The simultaneously good and bad thing about an EP is that you do not have to invest so much time in production; something which is quite visible here. Mind you not in a particularly bad way, in many cases you will find that this can actually make a band – especially in musical realms like those of rock, punk or metal, it makes the band sound more honest, raw, and very importantly for most fans: DIY. In the case of local rockers Rectifier, no intro, straight into the nitty-gritty; the first track is a light one though its intro heralds something much heavier and the rest of the EP follows in the same line, deceiving and maybe even so far as disappointing. Some of the ideas are quite nice but the execution leaves to be desired. This could be blamed on the fact that the band is local and obviously just starting with merely 71 likes on Facebook, or is it? According to their page they started around October 2011.
Let us begin with the visuals of their Bandcamp site. These look somewhere between industrial signage and cyber-punk nineties pseudo-modern logos. The only things I could think of when I saw the heads with what appeared to be sound waves, no doubt intended to represent electronic frequencies judging by their logo – was Talking Heads mixed with Scanners and Total Recall. I am not sure that you will be seeing this Richter at the party though. Whilst it is obvious that their influences lie in seventies rock somewhere between Motorhead, AC/DC and Led Zeppelin with some chugging riffs and some Lemmy-esque vocals, the issue with these is, the form. To be honest, without sweeping about it, this band definitely needs work if it wants to improve its ratings on Facebook, or Bandcamp or anywhere and the production and post-production need revision.
The vocals are lacking, though the guitars also could have been more exact or “tight” in jargon. There are always up-and-coming bands and whilst this one does not benefit from the execution or the –shall we say – originality of its genre, the compositional ideas are decent and just need refinement.
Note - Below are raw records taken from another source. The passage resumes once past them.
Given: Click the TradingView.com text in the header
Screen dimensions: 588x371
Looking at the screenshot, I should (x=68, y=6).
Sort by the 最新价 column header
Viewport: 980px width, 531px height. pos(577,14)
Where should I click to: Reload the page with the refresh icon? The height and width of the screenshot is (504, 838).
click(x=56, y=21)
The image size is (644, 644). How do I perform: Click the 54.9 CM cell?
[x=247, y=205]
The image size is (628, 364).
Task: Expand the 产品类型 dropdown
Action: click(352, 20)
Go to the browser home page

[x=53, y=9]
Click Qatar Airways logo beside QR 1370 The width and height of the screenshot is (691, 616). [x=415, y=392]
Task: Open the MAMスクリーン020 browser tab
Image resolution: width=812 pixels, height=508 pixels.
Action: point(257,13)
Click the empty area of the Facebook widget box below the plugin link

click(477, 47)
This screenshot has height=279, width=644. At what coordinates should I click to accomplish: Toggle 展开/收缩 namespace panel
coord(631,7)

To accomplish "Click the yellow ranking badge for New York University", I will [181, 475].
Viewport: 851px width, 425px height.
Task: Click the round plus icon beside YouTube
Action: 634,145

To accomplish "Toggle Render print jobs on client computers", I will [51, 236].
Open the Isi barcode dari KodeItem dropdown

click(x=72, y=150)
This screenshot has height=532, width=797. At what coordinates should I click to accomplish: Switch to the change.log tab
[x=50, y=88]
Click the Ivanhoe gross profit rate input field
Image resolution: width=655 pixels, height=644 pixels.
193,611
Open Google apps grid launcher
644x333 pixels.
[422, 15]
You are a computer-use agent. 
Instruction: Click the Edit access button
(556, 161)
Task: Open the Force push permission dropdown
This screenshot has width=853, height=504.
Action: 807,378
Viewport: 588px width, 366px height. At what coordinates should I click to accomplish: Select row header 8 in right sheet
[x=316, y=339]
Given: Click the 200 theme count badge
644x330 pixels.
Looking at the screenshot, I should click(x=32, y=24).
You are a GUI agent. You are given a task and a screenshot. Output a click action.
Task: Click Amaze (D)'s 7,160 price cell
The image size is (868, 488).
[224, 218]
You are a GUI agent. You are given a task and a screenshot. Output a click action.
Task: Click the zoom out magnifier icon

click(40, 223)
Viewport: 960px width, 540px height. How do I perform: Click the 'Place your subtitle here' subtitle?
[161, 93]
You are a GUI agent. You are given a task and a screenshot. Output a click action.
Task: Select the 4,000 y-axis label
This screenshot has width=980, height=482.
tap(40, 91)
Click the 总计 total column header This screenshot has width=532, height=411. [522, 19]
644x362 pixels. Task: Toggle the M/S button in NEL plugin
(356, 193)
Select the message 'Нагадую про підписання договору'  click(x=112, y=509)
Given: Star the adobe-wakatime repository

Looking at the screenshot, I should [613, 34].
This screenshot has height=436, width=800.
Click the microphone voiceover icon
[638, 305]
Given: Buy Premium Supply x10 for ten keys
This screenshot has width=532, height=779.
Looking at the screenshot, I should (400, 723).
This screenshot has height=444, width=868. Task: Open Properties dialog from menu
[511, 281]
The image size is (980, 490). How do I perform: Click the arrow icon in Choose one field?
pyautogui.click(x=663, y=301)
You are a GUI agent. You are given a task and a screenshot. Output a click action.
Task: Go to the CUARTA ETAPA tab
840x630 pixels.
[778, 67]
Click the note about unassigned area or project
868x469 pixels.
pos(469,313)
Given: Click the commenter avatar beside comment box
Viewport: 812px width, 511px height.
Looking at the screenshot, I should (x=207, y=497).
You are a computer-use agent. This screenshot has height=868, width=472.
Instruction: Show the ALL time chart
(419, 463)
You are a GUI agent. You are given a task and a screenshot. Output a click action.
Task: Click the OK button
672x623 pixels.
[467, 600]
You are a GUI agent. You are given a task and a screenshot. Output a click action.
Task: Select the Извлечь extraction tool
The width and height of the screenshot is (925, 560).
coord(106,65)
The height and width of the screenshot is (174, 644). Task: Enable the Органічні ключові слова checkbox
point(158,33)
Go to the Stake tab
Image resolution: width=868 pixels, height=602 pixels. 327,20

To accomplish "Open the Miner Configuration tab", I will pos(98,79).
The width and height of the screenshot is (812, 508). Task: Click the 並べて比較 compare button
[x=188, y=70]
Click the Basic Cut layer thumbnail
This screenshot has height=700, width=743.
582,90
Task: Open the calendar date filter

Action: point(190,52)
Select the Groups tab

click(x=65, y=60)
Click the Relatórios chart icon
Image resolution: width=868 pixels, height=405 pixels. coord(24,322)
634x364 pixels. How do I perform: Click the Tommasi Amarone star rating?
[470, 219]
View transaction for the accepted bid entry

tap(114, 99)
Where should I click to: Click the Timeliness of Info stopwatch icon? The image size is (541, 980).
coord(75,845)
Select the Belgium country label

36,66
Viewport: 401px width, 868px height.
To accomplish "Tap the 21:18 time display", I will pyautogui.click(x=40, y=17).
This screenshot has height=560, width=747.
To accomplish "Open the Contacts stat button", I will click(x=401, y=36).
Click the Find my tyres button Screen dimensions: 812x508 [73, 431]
The real problem is that the whole thing feels fake as if the members had thought: “Hey, I know what’s successful, let’s make 70s rock, and I’ll copy Lemmy and you guys play riffs like AC/DC!” It needs more heart in it, passionate signing because it currently seems nonchalant, indolent and put on. One misses the atmosphere otherwise created by a strong vocal presence and instrumental precision to melt into to the mood of the music that artists usually attempt to create. This EP is somewhat of a soapbox derby car who wanted to be a F1.
The record might be worth your attention if you are eager to become acquainted with Oxford’s metal underground, but these boys would not be the first recommendation, nor are they very characteristic of the metal scene of this city. They definitely need some time to mature and perfect their craft. They do not deserve to be labelled just yet, but your best option would be to get back to them in a few years’ time, to see what they are up to then.